The analyses show that ecosystems and people in South America, Africa and the Asia-Pacific region will be most affected by the negative consequences of species loss.


Decisive countermeasures

The big question is whether it is still possible to halt species loss. “It’s not too late yet,” says Sir Robert Watson, the IPBES chair, but he insists that “transformative” measures are needed.

The authors of the study describe how countermeasures can still be taken. Change will require international cooperation between states as well as decisive political action to enforce strict environmental protection (see Stephan Opitz, Focus section, D+C/E+Z e-Paper 2019/02). For instance, the scholars state that environmentally harmful subsidies must be abolished worldwide.

The report also delivers non-binding recommendations for governments, concerning issues such as agriculture, fishing, marine and freshwater systems and urban planning. The authors believe that the international community urgently needs to back off from the goal of economic growth.

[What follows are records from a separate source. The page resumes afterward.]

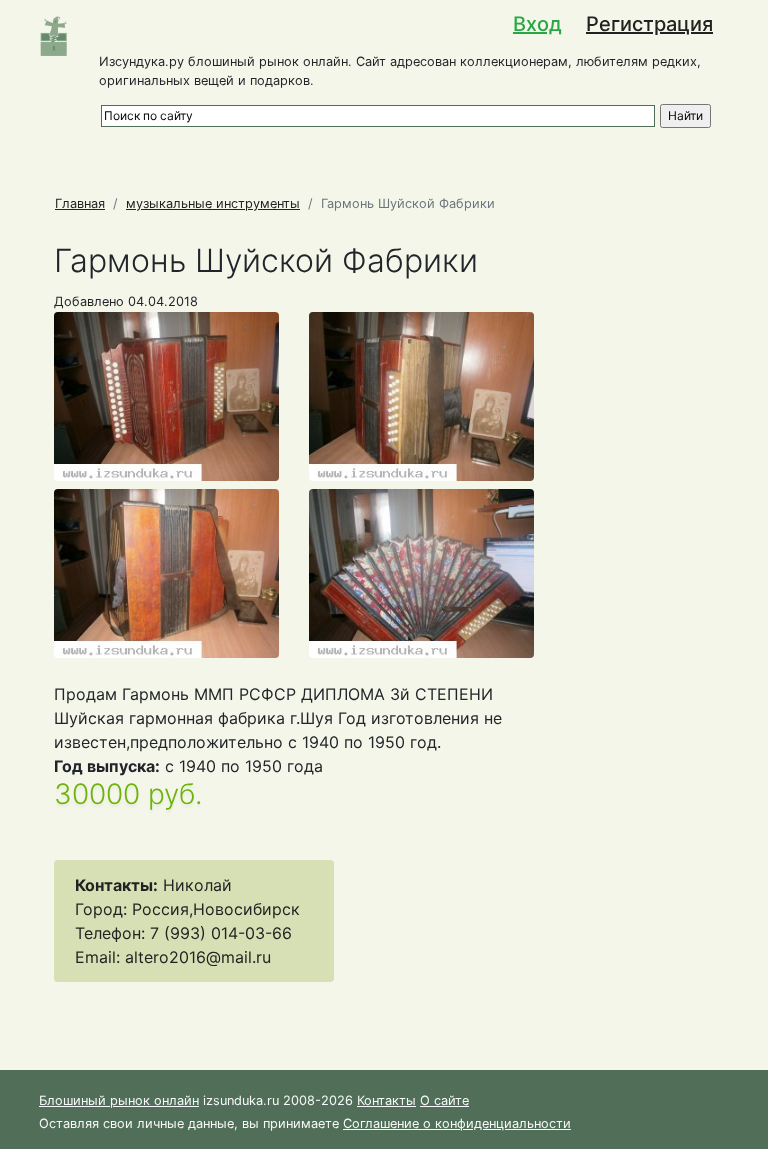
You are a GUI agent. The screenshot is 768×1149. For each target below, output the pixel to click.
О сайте (444, 1100)
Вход (537, 24)
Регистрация (649, 24)
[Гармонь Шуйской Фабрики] (166, 395)
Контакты (386, 1100)
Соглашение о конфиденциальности (457, 1123)
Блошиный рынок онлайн (119, 1100)
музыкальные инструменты (213, 203)
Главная (80, 203)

The entire report is over 1,500 pages long. Only a summarised version has been made available so far. The entire document will be published later this year. It will form one of the bases for the 2020 UN Biodiversity Conference in China, where cornerstones will be laid for future species’ conservation.


Link
IPBES, 2019: Global assessment report on biodiversity and ecosystem services – Summary for policymakers.